Elí se sentó en una silla junto al camino. El anciano sacerdote, como magistrado público, acostumbraba, al impartir justicia, a sentarse diariamente en un espacioso nicho a la entrada de la ciudad; y en su intensa ansiedad por conocer el resultado de la batalla, ocupó su lugar habitual como el más conveniente para reunirse con los transeúntes. Su asiento era una silla oficial, similar a las de los antiguos jueces egipcios, ricamente tallada, magníficamente ornamentada, alta y sin respaldo. 

Las calamidades anunciadas a Samuel que iban a caer sobre la familia de Elí fueron ahora infligidas por la muerte de sus dos hijos, y después de su propia muerte, por la de su nuera, cuyo hijo pequeño recibió un nombre que perpetuó la gloria caída de la Iglesia y la nación. El desastre público se completó con la captura del arca, que convirtió a Dios, según las naciones paganas, en cautivo de los victoriosos filisteos (cf. 2 Crónicas 25:14 ). Las imágenes de los dioses paganos estaban en los santuarios portátiles que llevaban a la batalla: y aunque el arca no tenía imagen, se creía que Dios habitaba peculiarmente en ella, de modo que la captura del arca se consideró como la conquista de Él.

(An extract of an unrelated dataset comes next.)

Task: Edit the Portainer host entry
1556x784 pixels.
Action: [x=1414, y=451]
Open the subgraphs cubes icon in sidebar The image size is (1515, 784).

Pobre Elí, era un buen hombre, a pesar de sus desgraciadas debilidades.

Tan fuertemente se alistó su sensibilidad del lado de la religión, que la noticia de la captura del arca le resultó un toque de muerte; y sin embargo, su exceso de indulgencia o su triste descuido de su familia, la causa principal de todos los males que condujeron a su caída, se ha registrado como un faro para advertir a todos los jefes de familias cristianas que no naufraguen en la misma roca.